Last month in December, Dorin Cioaba (Romania) stated that he is planning to open up a Roma political party and candidate for the EP elections. However, he is not planning to candidates in Romania, the country where he is from, but “in another European country in which Roma people are more united”.

Elections for the European Parliament will be held in all member states of the European Union (EU) between 22 and 25 May 2014, as decided unanimously by a decision the Council of the European Union. It will be the eighth Europe-wide election to the European Parliament since the first direct elections in 1979. The official run-up to the 2014 European elections started on 10 September, when the European Parliament launched its awareness and information campaign. Starting from January, most of the parties will adopt their list of candidates, campaign team, strategy for the European elections and national political objectives. The proper election campaign will start in February, the complete cycle of the lections ending up with the first plenary meeting of the newly elected MEPs.

The 2014 election will be the first to apply the apportionment of seats foreseen in application of the Lisbon treaty. The article 14 of the Treaty of Lisbon lays down that "The European Parliament shall be composed of representatives of the Union’s citizens. They shall not exceed seven hundred and fifty in number, plus the President. Representation of citizens shall be degressively proportional, with a minimum threshold of six members per Member State. No Member State shall be allocated more than ninety-six seats."
The allocation of seats to each member state is based on the principle of degressive proportionality, so that, while the size of the population of each country is taken into account, smaller states elect more MEPs than is proportional to their populations. As the numbers of MEPs to be elected by each country have arisen from treaty negotiations, there is no precise formula for the apportionment of seats among member states. Each Member State has different rules determining who can vote for and run as the European Parliamentary candidates.

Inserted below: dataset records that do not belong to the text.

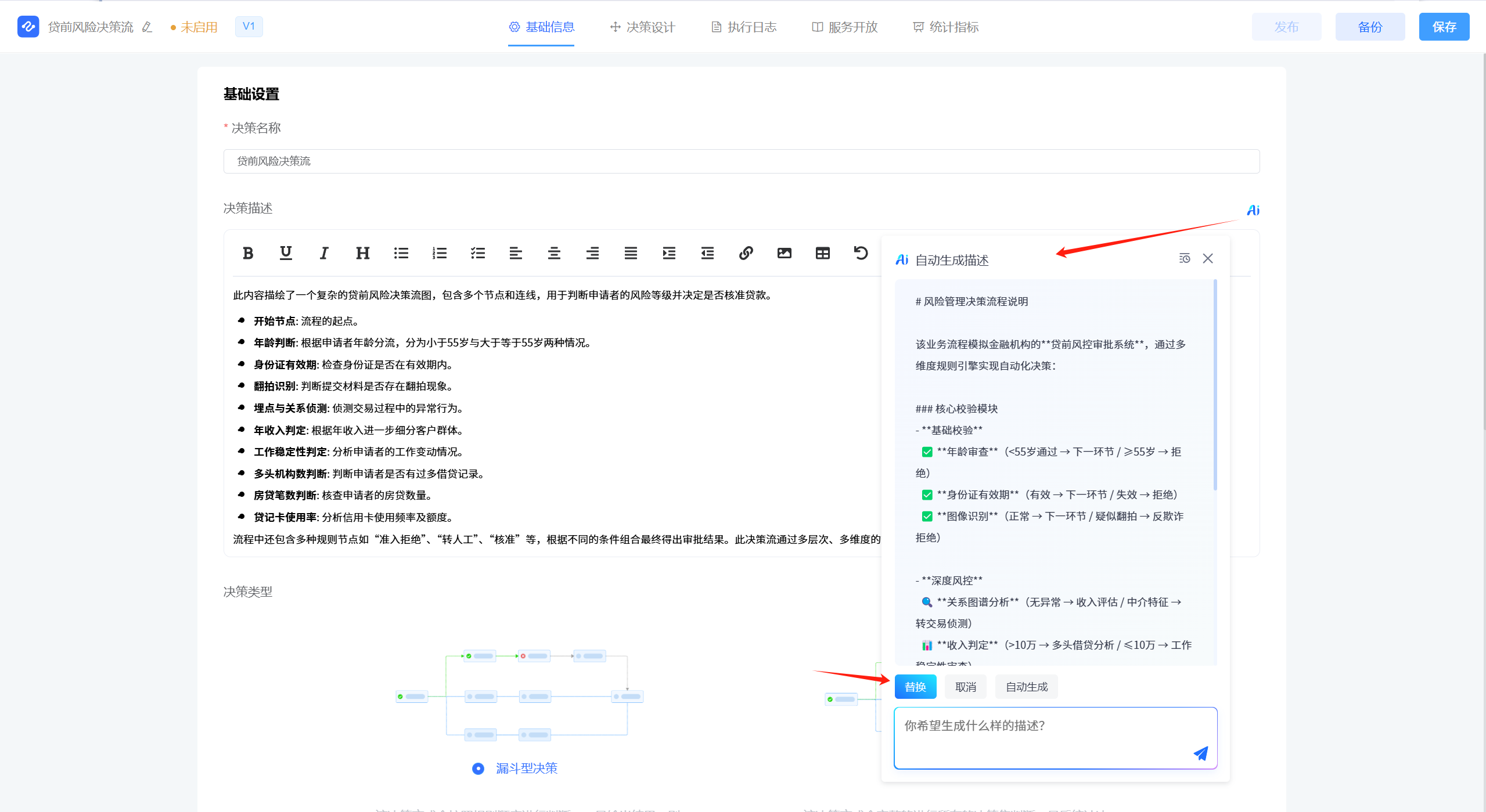Create a bulleted list in the editor
Viewport: 1486px width, 812px height.
[401, 252]
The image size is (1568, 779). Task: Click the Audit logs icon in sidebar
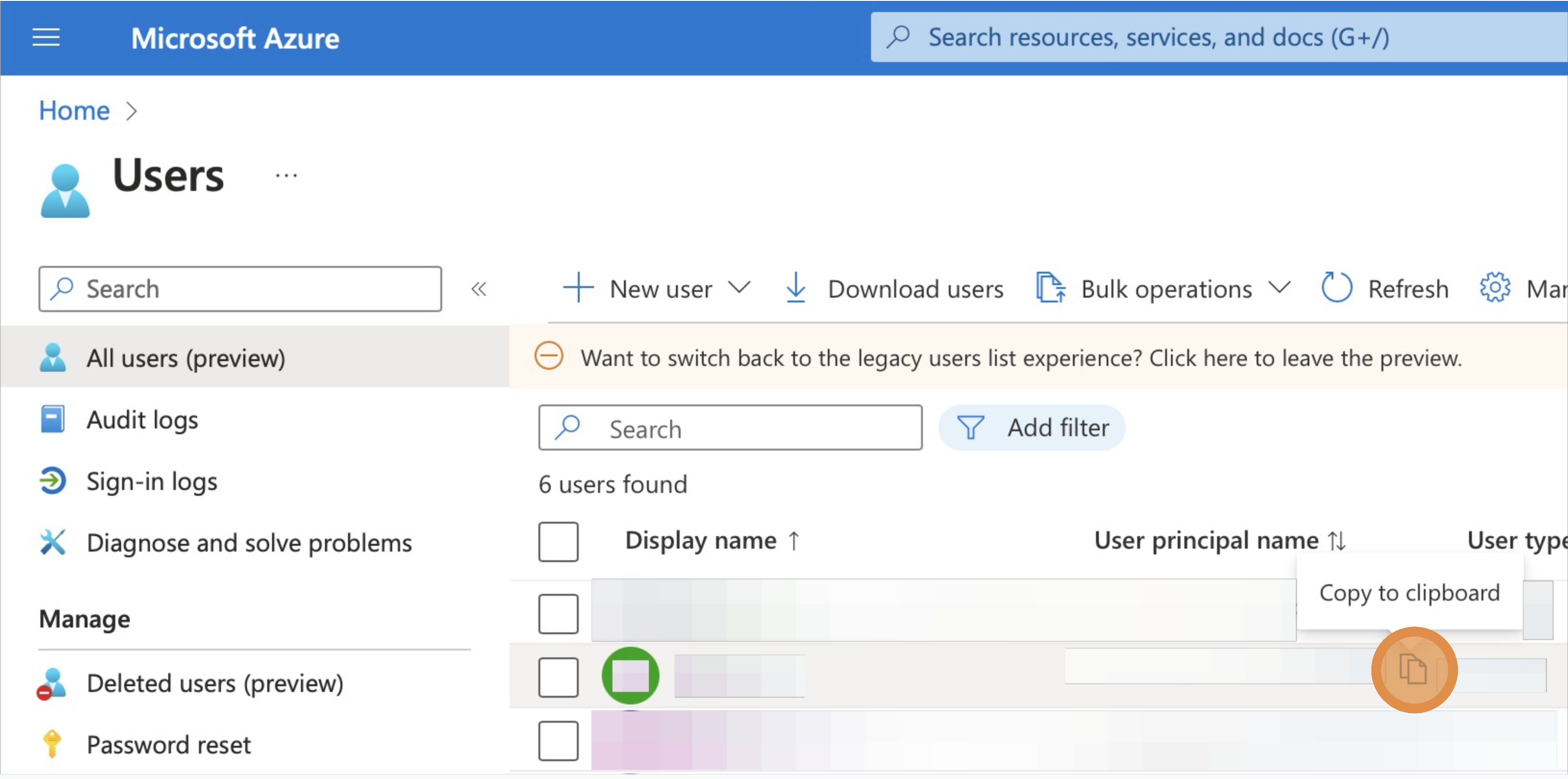[x=53, y=419]
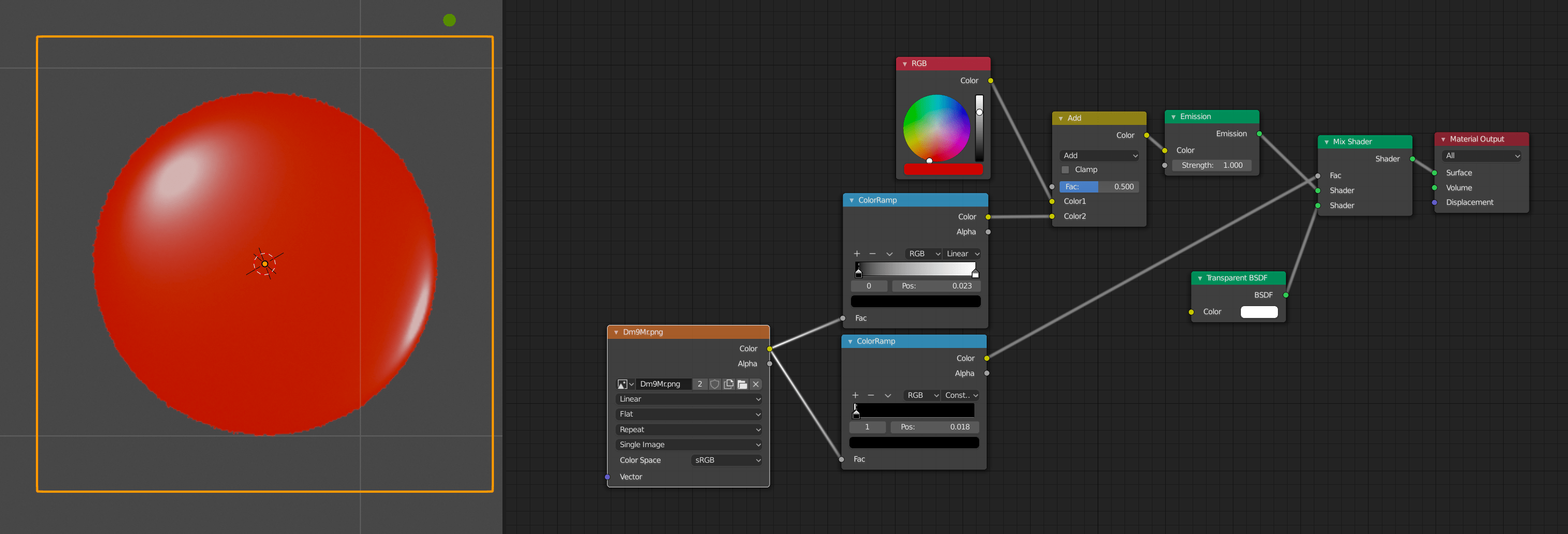Remove a stop from the lower ColorRamp
This screenshot has width=1568, height=534.
pos(871,395)
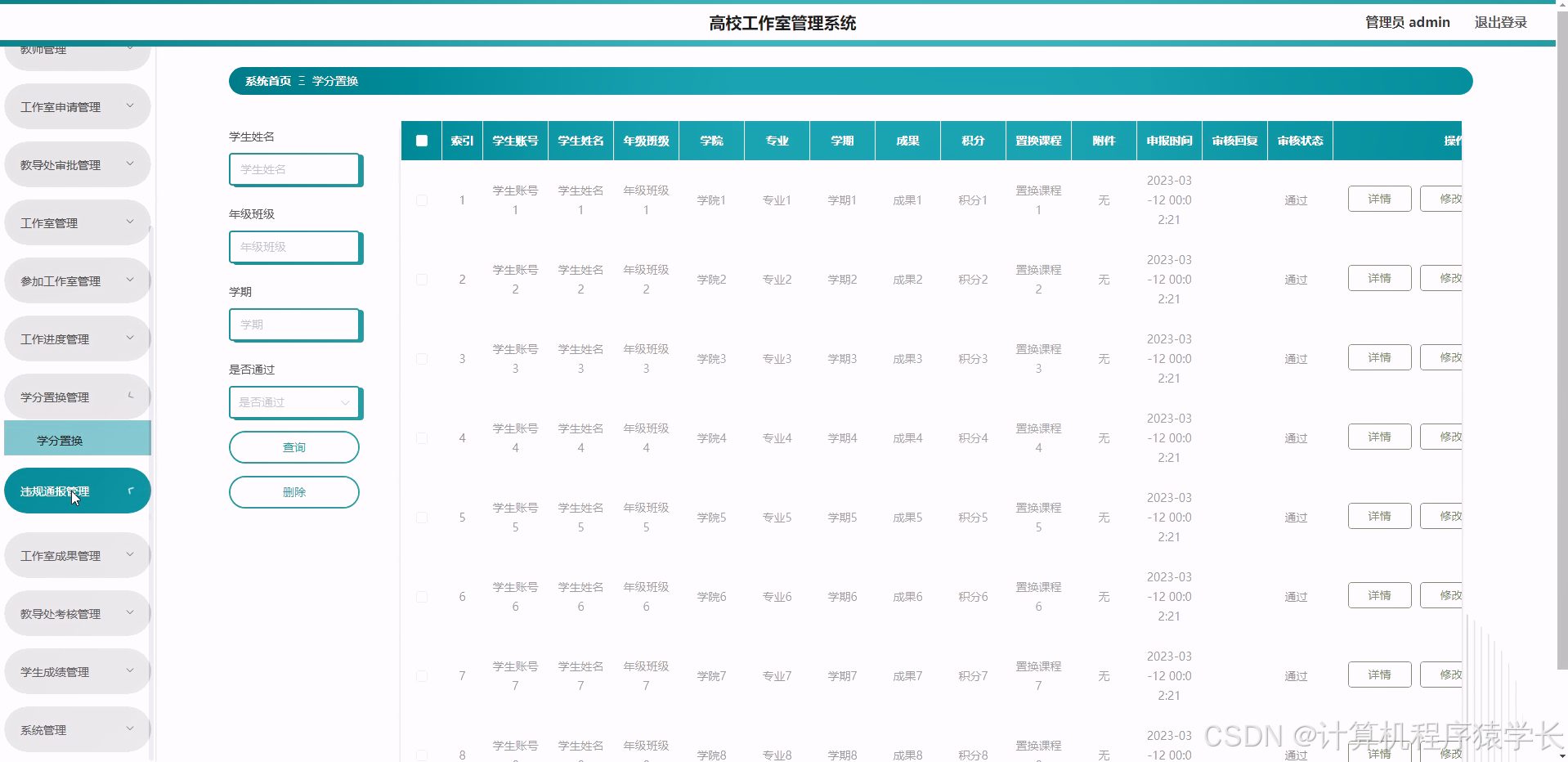Expand the 学生成绩管理 sidebar section

(x=77, y=670)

Mainstream politicians fight for the Roma people’s votes being one of the relevant topics for the EP elections. By example Elena Basescu (Romanian MEP) has a high trust in Roma people’s votes. This year she participated in the International Roma Congress and declared that she will put on the European agenda relevant policies for supporting the Roma people and for solving their problems. Another interesting attempt for “buying” Roma people’s votes comes from Vadim Tudor (Romanian MEP), the leader of what a lot of people call “an extremist party”. Vadim declared himself that he is supporting the “gipsy cause” and he will try to find solutions for improving Roma people jobs.

Every EU citizen residing in an EU country of which he/she is not a national has the right to vote and to stand as a candidate in European Parliamentary elections in his/her country of residence, under the same conditions as nationals of that country - this right is enshrined in Article 39 of the Charter of Fundamental Rights of the European Union. In addition, the right to vote is included in Articles 20(1) and 22(1) of the Treaty on the Functioning of the European Union.
It is therefore possible for a person to have the choice of voting in more than one EU member state. For example, a Romanian Roma who studies at university in Netherlands and lives at home outside term-time in the family home in the United Kingdom has the option of voting in the European Parliamentary election in Romania, Netherlands or the United Kingdom. In this scenario, although the Romanian citizen qualifies to vote in three EU member states, he/she is only permitted to cast one vote in one of the member states.

We hope that in the next EP elections there will be Roma independent candidates, or representatives of Roma political parties or NGOs on the electoral lists or at least candidates which will represent Roma people interests within the next European legislative. More important is that Roma citizens have the right to vote and that they will prove to be responsible, and vote the ones they think might represent the best his/her interests.